**Excerpted text:**
AP Physics C E&M- 10.3 Capacitors – Study Notes

AP Physics C E&M- 10.3 Capacitors – Study Notes – per latest Syllabus.

Key Concepts:

  • Physical Properties of a Parallel-Plate Capacitor

AP Physics C E&M-Concise Summary Notes- All Topics

Parallel-Plate Capacitor

A parallel-plate capacitor consists of two conducting plates of area \(A\), separated by a distance \(d\), with a dielectric material (or vacuum) between them. It is used to store electric charge and energy.

Capacitance:

Capacitance relates the magnitude of charge stored on each plate to the potential difference across the plates:

\( \mathrm{C = \dfrac{Q}{V}} \)

For a parallel-plate capacitor with a dielectric:

\( \mathrm{C = \kappa \varepsilon_0 \dfrac{A}{d}} \)

**Stated goal A:**
Print the part of the capacitor notes that begins with the words "AP Physics C E&M-Concise" and ends with "charge and energy.", keeping every word unchanged.
**Stated goal B:**
Output the lines of the records, starting with the line containing "Click line number 30 in the gutter" and ending at the end of the records, without changing them. Omit the pictures.
The capacitor notes and the records come from separate, unrelated sources.

**Provided material:**
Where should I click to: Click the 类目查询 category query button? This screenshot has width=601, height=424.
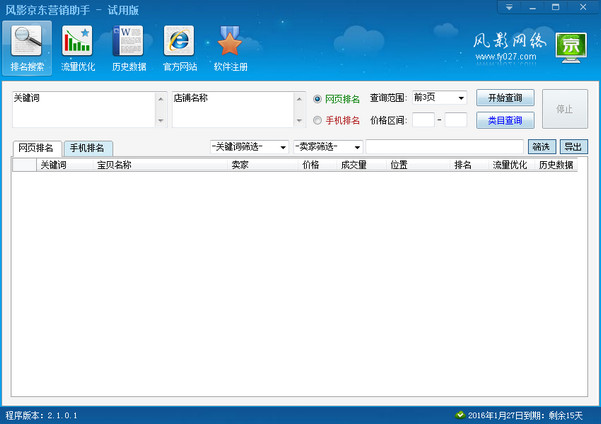click(x=505, y=120)
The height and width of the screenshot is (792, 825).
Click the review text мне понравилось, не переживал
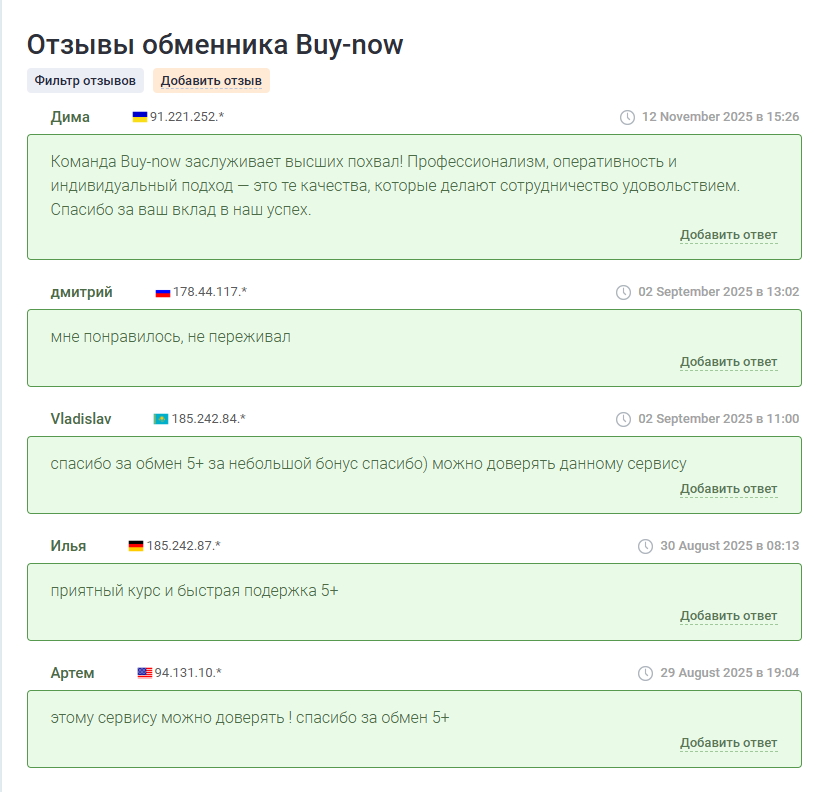[170, 337]
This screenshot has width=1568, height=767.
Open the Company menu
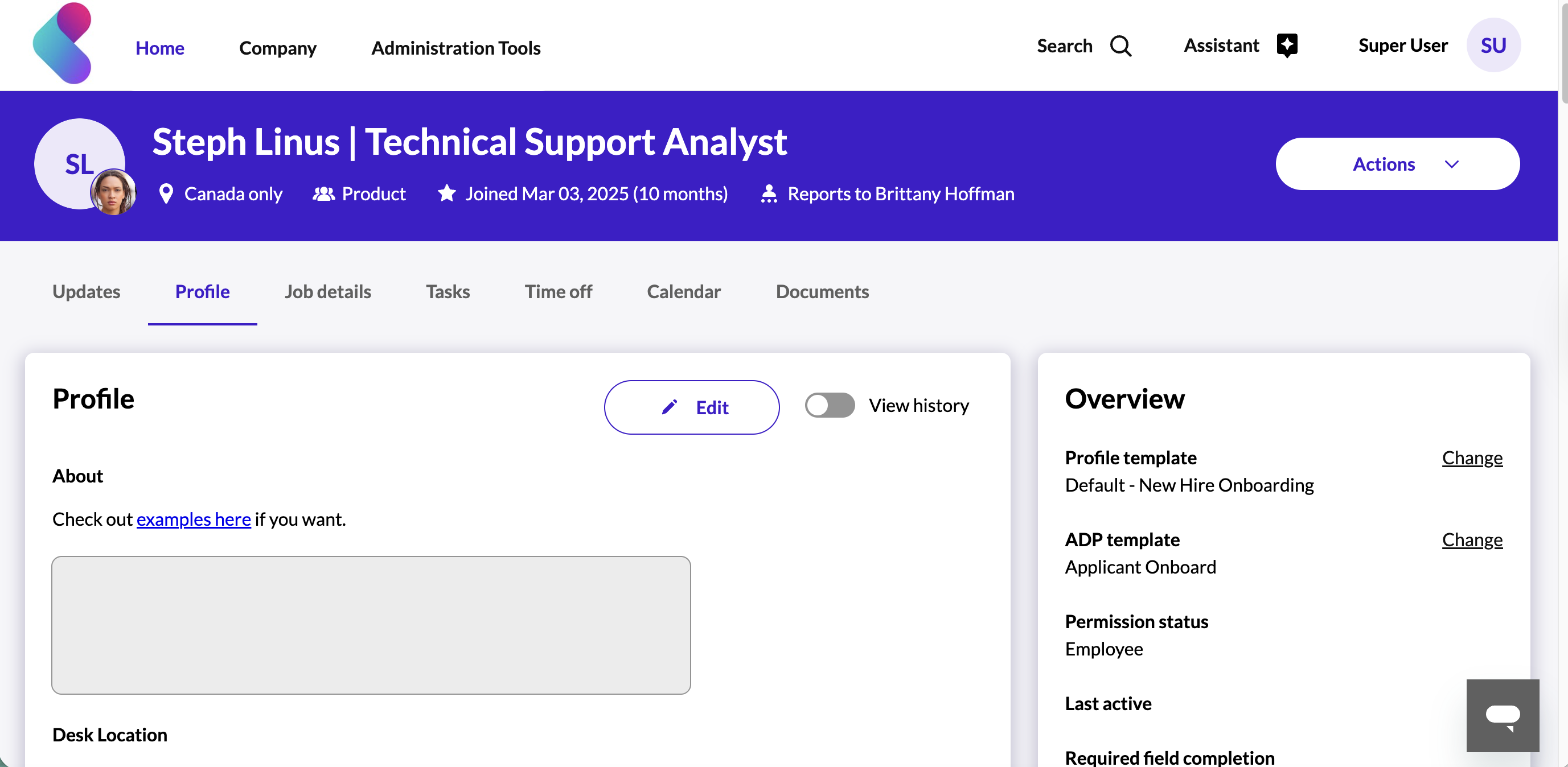[278, 48]
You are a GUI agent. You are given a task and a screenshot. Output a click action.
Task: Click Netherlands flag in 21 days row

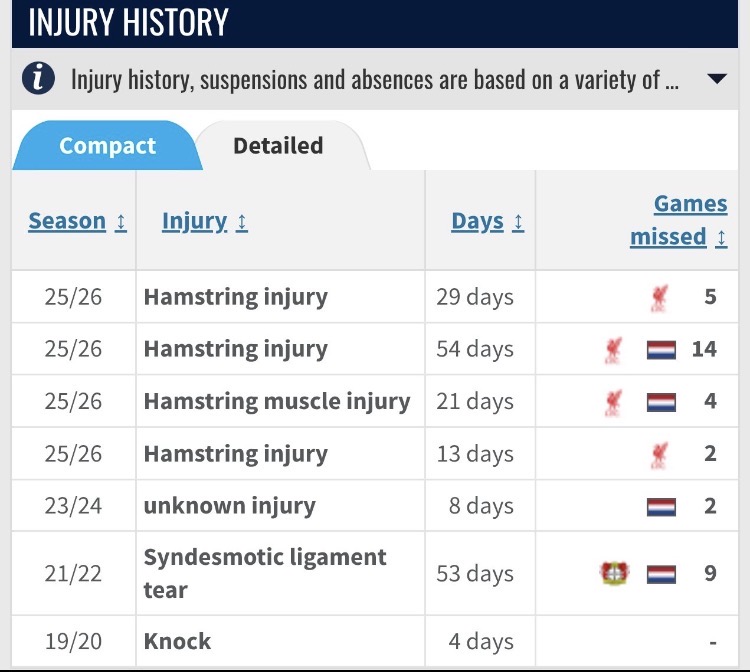(661, 402)
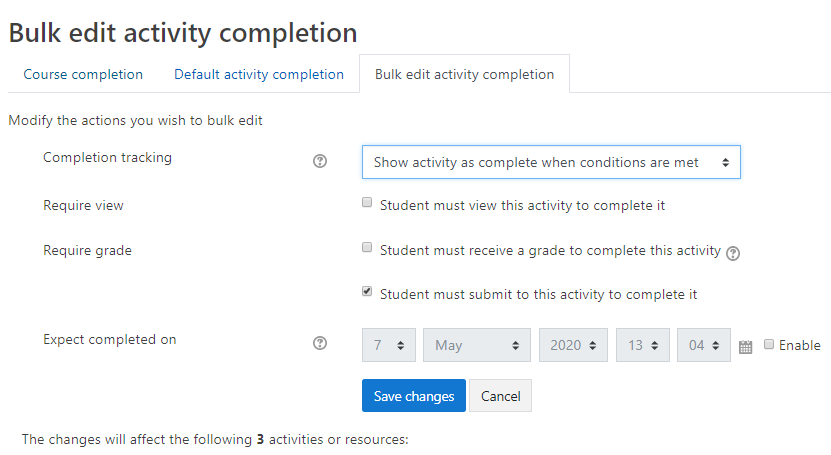Click the Bulk edit activity completion heading
The width and height of the screenshot is (831, 455).
pos(183,32)
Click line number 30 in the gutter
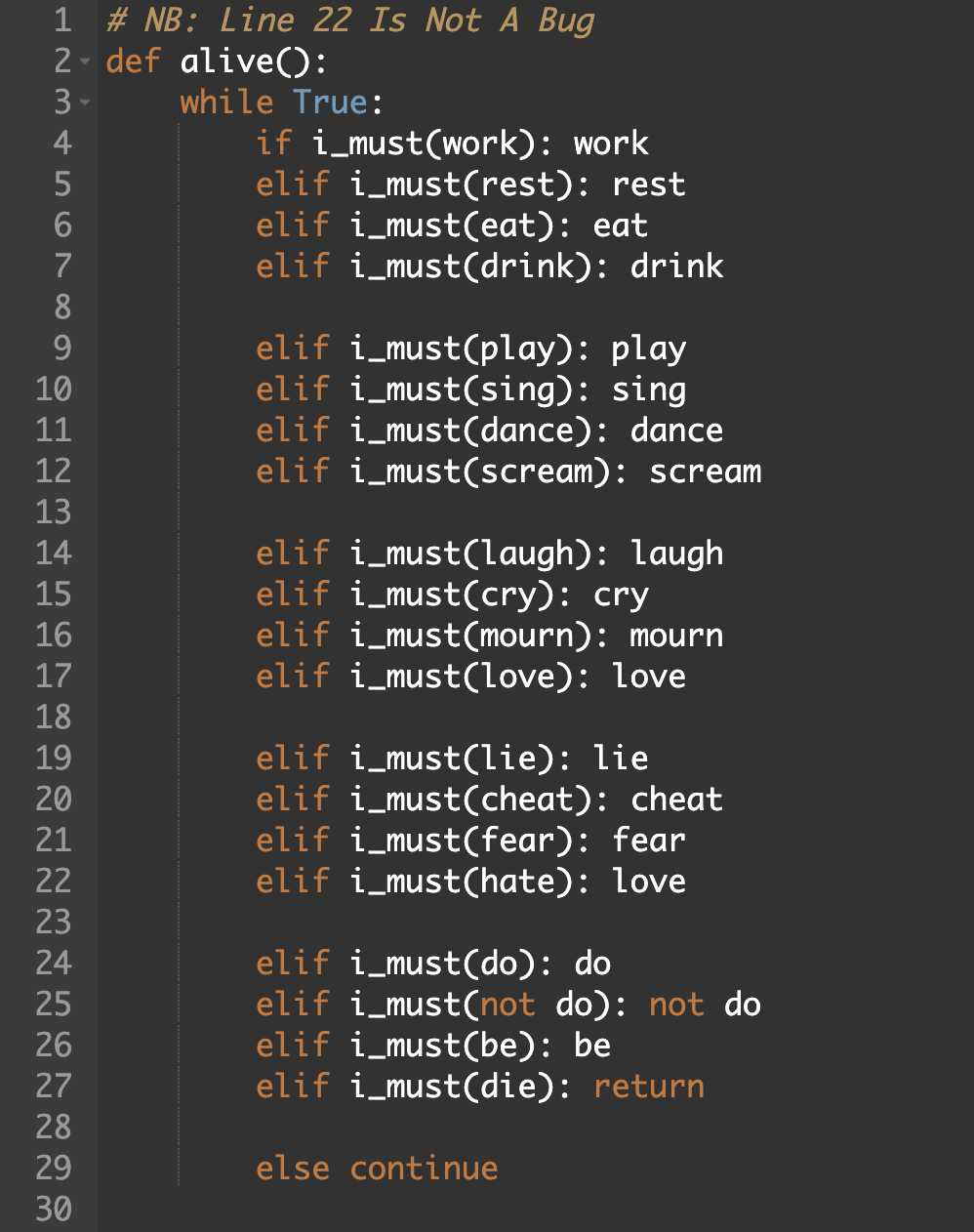The height and width of the screenshot is (1232, 974). point(54,1210)
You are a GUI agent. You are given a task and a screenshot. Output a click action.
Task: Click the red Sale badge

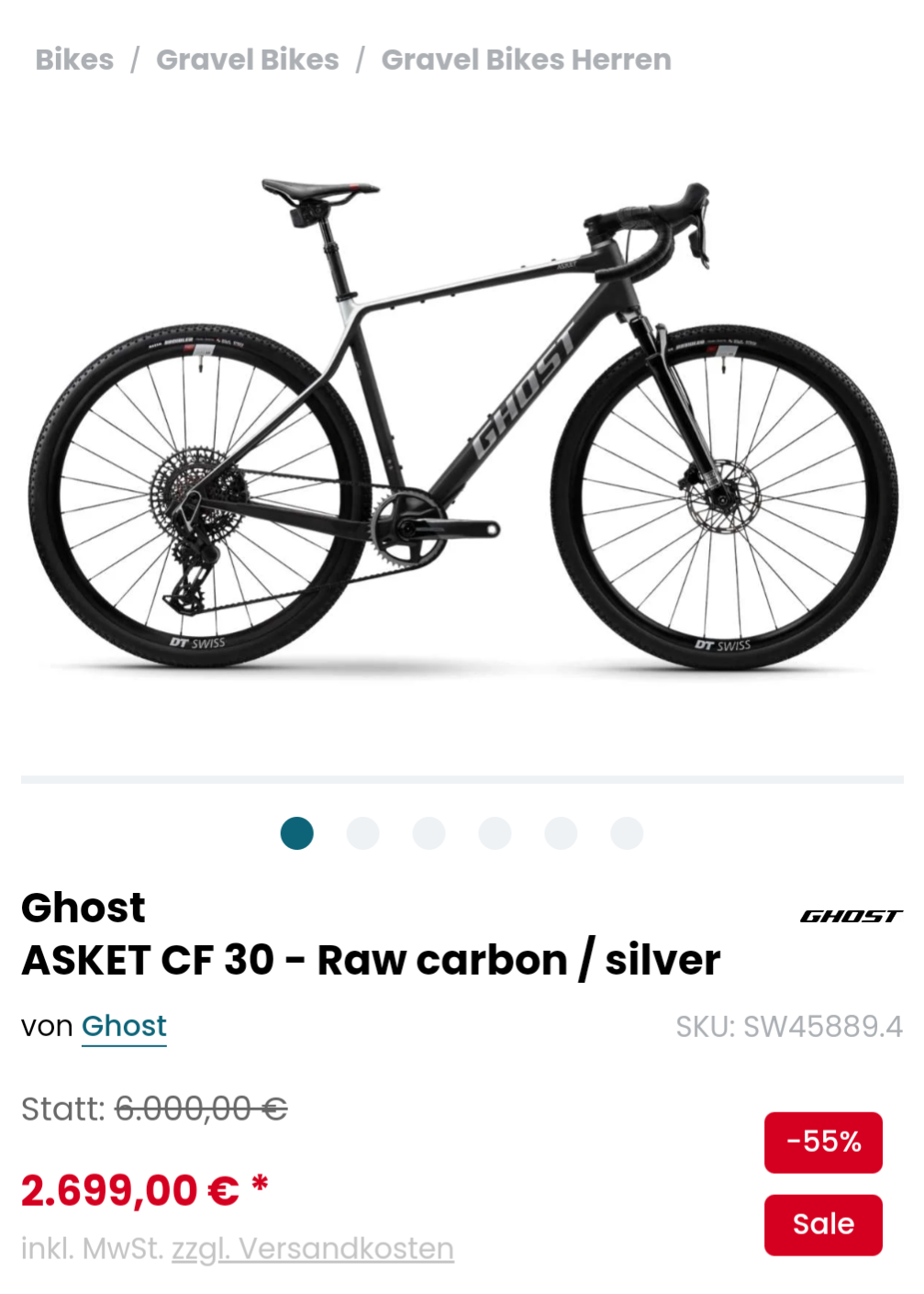(823, 1224)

**Correct response A:**
AP Physics C E&M-Concise Summary Notes- All Topics

Parallel-Plate Capacitor

A parallel-plate capacitor consists of two conducting plates of area \(A\), separated by a distance \(d\), with a dielectric material (or vacuum) between them. It is used to store electric charge and energy.

**Correct response B:**
Click line number 30 in the gutter
The height and width of the screenshot is (1232, 974). point(54,1210)
You are a GUI agent. You are given a task and a screenshot. Output a click action.
Task: Click the red Sale badge

(823, 1224)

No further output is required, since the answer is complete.